#### [WHAT YOU HAVE TO DO]
Transcribe the passage of the news story about Lieutenant Brian Davis starting at "For the Hilliard" and ending at "met a stranger.".

#### [QUOTED PASSAGE]
..............................

HILLIARD, OH (WCMH) — NBC4 has been bringing you stories about the large number of firefighters in our area through a series called The Fighting 126. Many have fought the disease and won but there has been loss.
For the Hilliard Fire Department, that loss is felt every day after the passing of Lieutenant Brian Davis. Davis has been referred to as the light of the fire station. He had a great laugh, loved people and never met a stranger.
Davis battled cancer the same way that he fought fires – with bravery. Last year, after a hard fought battle, he passed away leaving his wife, two kids, the fire department and a legacy.
“Brian was probably the most lively person I’ve been around the most positive person I’ve been around,” Cameron Smith said Lieutenant Brian Davis was everything you want in a firefighter. “He just loved people. He was a servant.”
Davis was a family man and a community leader. “He could talk to anybody. He could talk to a brick wall and it would probably talk back.” said Firefighter Austin Miller. Miller has been with the fire department for four years and said when he got there Davis took good care of him. “He kinda took me under his wing…He was a brother he really was. You could talk to him about anything.”

..............................

#### [Items drawn from a dataset]
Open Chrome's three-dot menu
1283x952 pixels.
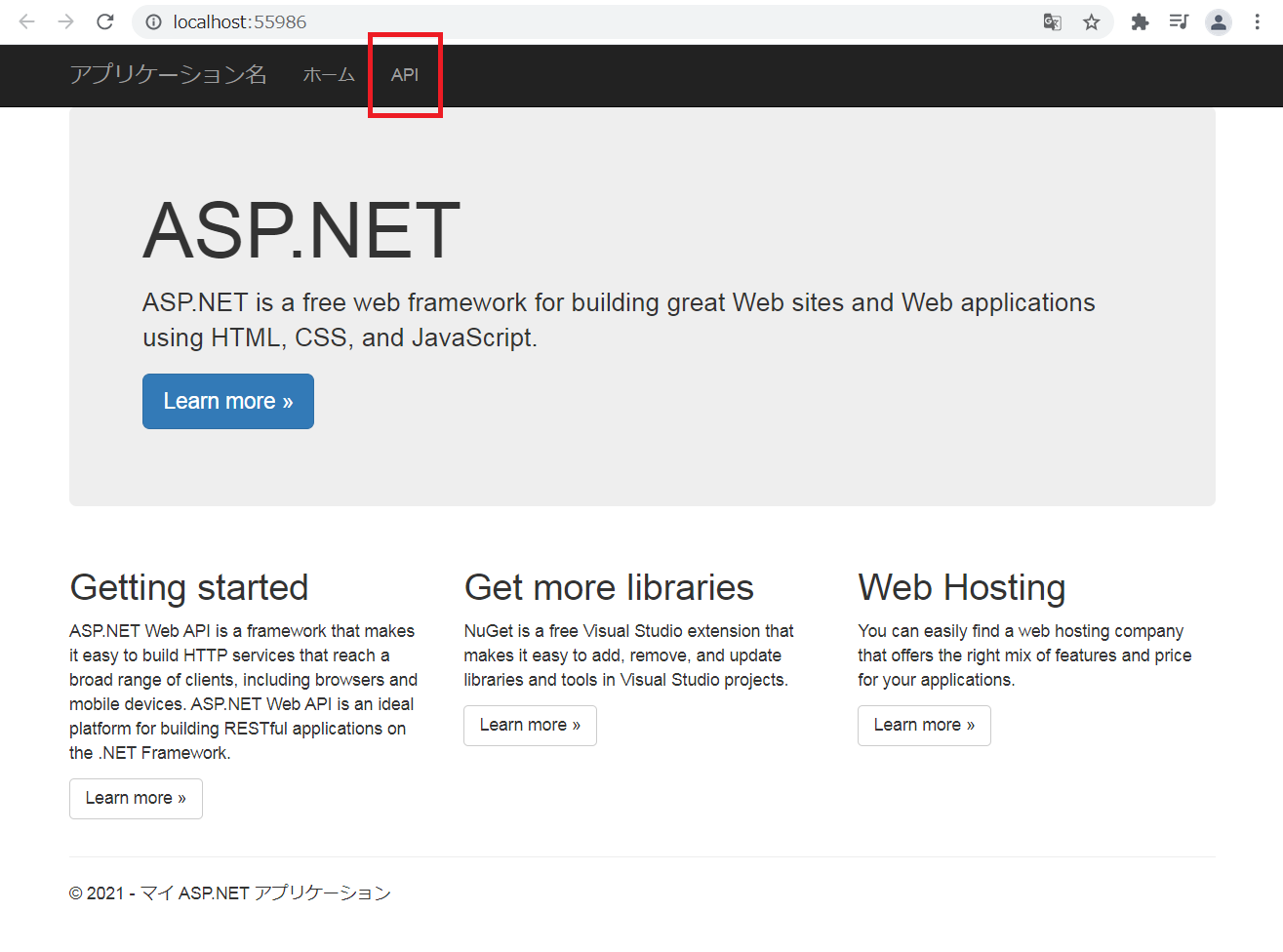click(x=1257, y=22)
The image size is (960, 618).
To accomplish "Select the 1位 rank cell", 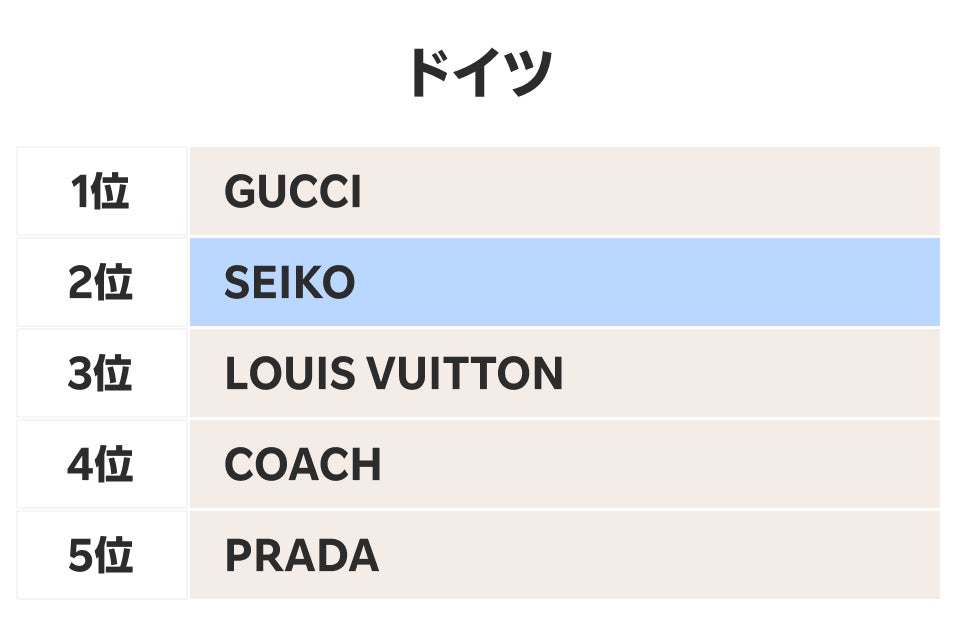I will coord(101,191).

..............................

#### [RESPONSE]
For the Hilliard Fire Department, that loss is felt every day after the passing of Lieutenant Brian Davis. Davis has been referred to as the light of the fire station. He had a great laugh, loved people and never met a stranger.